The history of the American administrative state has been filled with attempts to introduce “rationality” and “discipline” to circumstances in which markets, left to their own devices, allegedly lead to socially or politically undesirable outcomes.

Brimming with good will and well-meaning intention, champions of state intervention seek to invent systems to accommodate and serve those least able to care for themselves. Californians can even directly participate in such efforts through the initiative process.

In 1988, a slim majority of California voters passed Proposition 103, a landmark initiative they were told would reform the state’s auto insurance market for the better. What they did not count on was that, more than 25 years later, Prop 103’s architects would still be standing protectively, to thwart any attempt to update the initiative to reflect changes in the market, technology and the world at-large.

Within a few years, experts now predict, self-driving and autonomous vehicles will radically change the risk profile of vehicles on California’s roads. A recent study by the Casualty Actuary Society found that many of the risks associated with automated vehicles can not only be identified, but they can also be quantified, and therefore eliminated. But while that’s encouraging from a health and safety perspective, thanks in part to Prop 103, reducing accidents by such an overwhelming margin could have perverse impacts on drivers who can’t afford to upgrade to cars with more advanced safety technology.

Prop 103’s process for approving auto insurance rates is rigid. There’s a statutory hierarchy, with three mandatory rating factors that insurers must take into account above all others, the first of which is accident history. Self-driving and autonomous vehicles will experience far fewer accidents as a result of driver error, which currently is and historically always has been the cause of most accidents.

Since operators of self-driving and autonomous vehicles will experience fewer accidents, their premiums will decrease. But the benefits conferred to early adopters will be balanced out by higher rates for those who continue to drive conventional vehicles. Under Prop 103, insurance rates are a zero-sum game.

The law requires insurers to increase or decrease the significance of cost factors to comply with the rating-factor hierarchy. This “pumping and tempering” occurs independent of the actual cost associated with a rating factor. Thus, even though other rating factors will be of greater significance to self-driving and autonomous vehicles, Prop 103’s inflexibility will continue to require accident history to be the single most important determinant in the rate-making process.

The result will be that other members of the “class plan” will have to make up the reduced cost of early adopters. In a state split between vehicle operators who bear transportation risk and others who do not, Prop 103 will burden those least able to foot the bill.

If traditional drivers are made to cross-subsidize operators of self-driving and autonomous vehicles, it is likely Prop 103 will run afoul of its own judicially constructed purpose. In a 2005 state appeals court decision, Foundation for Taxpayer and Consumer Rights v. Garamendi, a discussion of the appropriateness of a legislatively enacted change to Prop 103 led the court to find that the initiative’s purpose was to protect the uninsured from arbitrary rates, so that insurance could be “fair, available and affordable.” In the context of a persistency rating factor that the court decided subsidized the insured at the expense of the uninsured, that purpose was deemed violated.

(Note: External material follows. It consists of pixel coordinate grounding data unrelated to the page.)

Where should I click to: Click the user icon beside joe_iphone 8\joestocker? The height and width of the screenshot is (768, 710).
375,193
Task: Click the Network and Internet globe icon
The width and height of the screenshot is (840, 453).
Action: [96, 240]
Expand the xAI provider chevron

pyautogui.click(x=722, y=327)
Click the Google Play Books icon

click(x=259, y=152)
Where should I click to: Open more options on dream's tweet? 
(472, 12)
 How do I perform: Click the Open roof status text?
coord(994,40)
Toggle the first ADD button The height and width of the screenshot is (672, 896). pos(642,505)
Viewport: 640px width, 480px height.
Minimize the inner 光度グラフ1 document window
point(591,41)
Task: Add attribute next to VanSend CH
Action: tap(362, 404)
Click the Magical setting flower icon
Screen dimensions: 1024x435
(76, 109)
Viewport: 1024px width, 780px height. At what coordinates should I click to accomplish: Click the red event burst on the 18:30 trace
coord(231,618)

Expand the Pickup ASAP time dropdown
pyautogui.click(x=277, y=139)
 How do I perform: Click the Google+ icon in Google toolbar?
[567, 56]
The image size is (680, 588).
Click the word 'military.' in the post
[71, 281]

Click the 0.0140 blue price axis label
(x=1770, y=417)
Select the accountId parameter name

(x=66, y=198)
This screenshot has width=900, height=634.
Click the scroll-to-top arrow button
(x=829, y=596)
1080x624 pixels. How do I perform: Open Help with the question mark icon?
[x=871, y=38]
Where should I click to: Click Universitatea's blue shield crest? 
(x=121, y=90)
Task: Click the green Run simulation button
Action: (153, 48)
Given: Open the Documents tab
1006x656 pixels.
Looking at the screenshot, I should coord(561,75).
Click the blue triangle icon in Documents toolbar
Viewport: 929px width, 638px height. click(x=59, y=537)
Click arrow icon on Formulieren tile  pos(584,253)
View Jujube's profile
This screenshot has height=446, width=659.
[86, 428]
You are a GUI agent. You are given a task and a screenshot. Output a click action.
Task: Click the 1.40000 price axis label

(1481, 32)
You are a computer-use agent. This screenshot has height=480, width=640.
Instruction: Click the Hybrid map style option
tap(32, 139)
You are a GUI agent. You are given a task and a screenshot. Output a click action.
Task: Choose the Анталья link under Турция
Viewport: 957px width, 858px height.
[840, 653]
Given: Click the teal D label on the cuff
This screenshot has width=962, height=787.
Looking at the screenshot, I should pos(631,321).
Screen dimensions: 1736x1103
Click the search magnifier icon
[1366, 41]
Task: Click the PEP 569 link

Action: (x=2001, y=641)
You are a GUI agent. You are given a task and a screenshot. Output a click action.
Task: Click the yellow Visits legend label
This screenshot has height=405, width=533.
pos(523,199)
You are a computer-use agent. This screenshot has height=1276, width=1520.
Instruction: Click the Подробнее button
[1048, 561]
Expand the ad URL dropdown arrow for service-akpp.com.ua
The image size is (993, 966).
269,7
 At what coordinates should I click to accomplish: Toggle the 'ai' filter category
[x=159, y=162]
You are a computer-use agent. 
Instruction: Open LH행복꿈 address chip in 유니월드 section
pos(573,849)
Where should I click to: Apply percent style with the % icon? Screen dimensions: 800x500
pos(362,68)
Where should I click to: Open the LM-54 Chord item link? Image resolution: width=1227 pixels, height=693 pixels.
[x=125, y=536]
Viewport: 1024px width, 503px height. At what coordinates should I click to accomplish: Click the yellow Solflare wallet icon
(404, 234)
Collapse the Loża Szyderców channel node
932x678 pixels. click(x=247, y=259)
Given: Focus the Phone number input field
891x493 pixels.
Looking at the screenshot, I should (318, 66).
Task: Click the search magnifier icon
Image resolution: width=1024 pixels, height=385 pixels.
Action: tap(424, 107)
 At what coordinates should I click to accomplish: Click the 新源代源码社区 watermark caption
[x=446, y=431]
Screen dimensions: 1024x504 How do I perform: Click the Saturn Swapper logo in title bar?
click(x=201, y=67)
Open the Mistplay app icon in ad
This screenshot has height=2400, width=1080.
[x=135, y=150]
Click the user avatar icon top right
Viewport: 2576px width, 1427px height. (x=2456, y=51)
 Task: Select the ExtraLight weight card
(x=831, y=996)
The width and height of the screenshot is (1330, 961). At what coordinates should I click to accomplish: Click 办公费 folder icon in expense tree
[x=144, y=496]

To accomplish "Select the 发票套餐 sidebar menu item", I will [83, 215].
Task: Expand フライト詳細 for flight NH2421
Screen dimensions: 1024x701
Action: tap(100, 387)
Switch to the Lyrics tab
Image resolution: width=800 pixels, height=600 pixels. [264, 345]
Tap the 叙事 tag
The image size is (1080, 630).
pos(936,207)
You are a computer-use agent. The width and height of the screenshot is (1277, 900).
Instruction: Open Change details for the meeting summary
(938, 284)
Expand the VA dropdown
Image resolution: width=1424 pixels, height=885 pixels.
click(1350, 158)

But what happens when existing language, faced with novel circumstances, leads to an identical result? Left unchanged, Prop 103 will violate its own purpose.

Perhaps, in the name of “fairness,” and to forestall the inevitable dismantling of their ugly creation, the drafters of Prop 103 will seek a ban on autonomous vehicles. For now, fortunately, they are satisfied to ignore reality and claim that “California is a long, long way from the so-called ‘autonomous vehicle.'”

To avoid problems like these in the future, the Prop 103 model should be scrapped entirely. Failing that, to properly address the risk presented by self-driving and autonomous vehicles, different rating factors will need to be introduced and given hierarchical flexibility. Contextual factors will be of particular importance, since they likely will present the greatest hurdles to self-guidance programs. For instance, a region’s weather and the quality of its road network could both predictively relate to an autonomous vehicle’s risk profile.

Increasingly and inevitably, Prop 103 is proof that the regulatory rationale of one moment can grow stale in the next. Prop 103 has swollen useless and counterproductive government intervention. More distressing still, Prop 103 now may injure the very same economically deprived people it was passed to help.